§ **Exercise details**: Below are some records. Repeat exactly the lines from the one containing "Holzwerken 37 38 Pdf Download ► (359, 425)" through the final line.

##### Listed entries #####

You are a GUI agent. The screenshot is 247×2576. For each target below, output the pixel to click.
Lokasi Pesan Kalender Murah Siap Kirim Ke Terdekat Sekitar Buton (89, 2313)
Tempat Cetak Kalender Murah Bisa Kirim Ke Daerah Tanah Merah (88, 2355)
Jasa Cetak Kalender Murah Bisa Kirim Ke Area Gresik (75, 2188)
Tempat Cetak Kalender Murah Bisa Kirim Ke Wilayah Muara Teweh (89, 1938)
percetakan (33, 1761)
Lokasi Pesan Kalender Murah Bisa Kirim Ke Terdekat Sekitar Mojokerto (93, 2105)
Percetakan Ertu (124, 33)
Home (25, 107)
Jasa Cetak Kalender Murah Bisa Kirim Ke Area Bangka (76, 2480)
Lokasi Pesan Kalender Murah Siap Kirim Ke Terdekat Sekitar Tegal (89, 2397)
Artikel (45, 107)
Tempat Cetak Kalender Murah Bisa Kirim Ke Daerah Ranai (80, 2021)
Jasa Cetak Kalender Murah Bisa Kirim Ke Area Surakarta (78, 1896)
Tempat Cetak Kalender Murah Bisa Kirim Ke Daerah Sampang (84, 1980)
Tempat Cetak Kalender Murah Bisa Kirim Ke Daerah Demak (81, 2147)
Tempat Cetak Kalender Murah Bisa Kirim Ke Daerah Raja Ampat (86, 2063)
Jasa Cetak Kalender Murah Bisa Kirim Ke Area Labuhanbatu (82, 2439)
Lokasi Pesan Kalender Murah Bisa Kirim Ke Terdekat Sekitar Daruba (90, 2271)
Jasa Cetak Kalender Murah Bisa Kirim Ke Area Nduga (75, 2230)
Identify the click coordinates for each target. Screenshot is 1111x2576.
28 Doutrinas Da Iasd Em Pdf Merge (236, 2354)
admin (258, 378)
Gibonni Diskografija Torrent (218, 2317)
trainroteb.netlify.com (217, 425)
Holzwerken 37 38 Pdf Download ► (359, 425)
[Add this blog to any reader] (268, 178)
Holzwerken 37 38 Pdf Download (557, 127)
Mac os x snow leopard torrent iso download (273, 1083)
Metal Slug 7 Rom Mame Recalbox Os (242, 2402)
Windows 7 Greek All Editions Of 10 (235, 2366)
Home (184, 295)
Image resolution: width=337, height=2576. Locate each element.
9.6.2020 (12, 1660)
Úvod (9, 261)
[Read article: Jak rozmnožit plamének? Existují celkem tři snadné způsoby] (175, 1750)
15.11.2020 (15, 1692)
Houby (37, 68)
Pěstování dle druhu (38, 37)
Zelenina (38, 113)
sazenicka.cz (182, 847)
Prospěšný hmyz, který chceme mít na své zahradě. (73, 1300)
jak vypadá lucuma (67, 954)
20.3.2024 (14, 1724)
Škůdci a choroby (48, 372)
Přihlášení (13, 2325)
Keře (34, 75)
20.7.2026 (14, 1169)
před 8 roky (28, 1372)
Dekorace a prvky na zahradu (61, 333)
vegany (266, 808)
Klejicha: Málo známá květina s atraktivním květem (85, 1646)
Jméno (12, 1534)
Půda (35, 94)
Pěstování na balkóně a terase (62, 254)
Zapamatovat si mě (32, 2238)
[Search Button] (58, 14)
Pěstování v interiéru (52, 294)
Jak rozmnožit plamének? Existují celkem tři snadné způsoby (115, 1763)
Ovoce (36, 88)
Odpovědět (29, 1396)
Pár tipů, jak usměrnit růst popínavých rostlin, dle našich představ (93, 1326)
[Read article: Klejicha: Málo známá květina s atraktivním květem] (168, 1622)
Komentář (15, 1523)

#####

§ **Answer to this task**:
Holzwerken 37 38 Pdf Download ► (359, 425)
[Add this blog to any reader] (268, 178)
Holzwerken 37 38 Pdf Download (557, 127)
Mac os x snow leopard torrent iso download (273, 1083)
Metal Slug 7 Rom Mame Recalbox Os (242, 2402)
Windows 7 Greek All Editions Of 10 (235, 2366)
Home (184, 295)
Image resolution: width=337, height=2576. Locate each element.
9.6.2020 (12, 1660)
Úvod (9, 261)
[Read article: Jak rozmnožit plamének? Existují celkem tři snadné způsoby] (175, 1750)
15.11.2020 (15, 1692)
Houby (37, 68)
Pěstování dle druhu (38, 37)
Zelenina (38, 113)
sazenicka.cz (182, 847)
Prospěšný hmyz, který chceme mít na své zahradě. (73, 1300)
jak vypadá lucuma (67, 954)
20.3.2024 (14, 1724)
Škůdci a choroby (48, 372)
Přihlášení (13, 2325)
Keře (34, 75)
20.7.2026 (14, 1169)
před 8 roky (28, 1372)
Dekorace a prvky na zahradu (61, 333)
vegany (266, 808)
Klejicha: Málo známá květina s atraktivním květem (85, 1646)
Jméno (12, 1534)
Půda (35, 94)
Pěstování na balkóně a terase (62, 254)
Zapamatovat si mě (32, 2238)
[Search Button] (58, 14)
Pěstování v interiéru (52, 294)
Jak rozmnožit plamének? Existují celkem tři snadné způsoby (115, 1763)
Ovoce (36, 88)
Odpovědět (29, 1396)
Pár tipů, jak usměrnit růst popínavých rostlin, dle našich představ (93, 1326)
[Read article: Klejicha: Málo známá květina s atraktivním květem] (168, 1622)
Komentář (15, 1523)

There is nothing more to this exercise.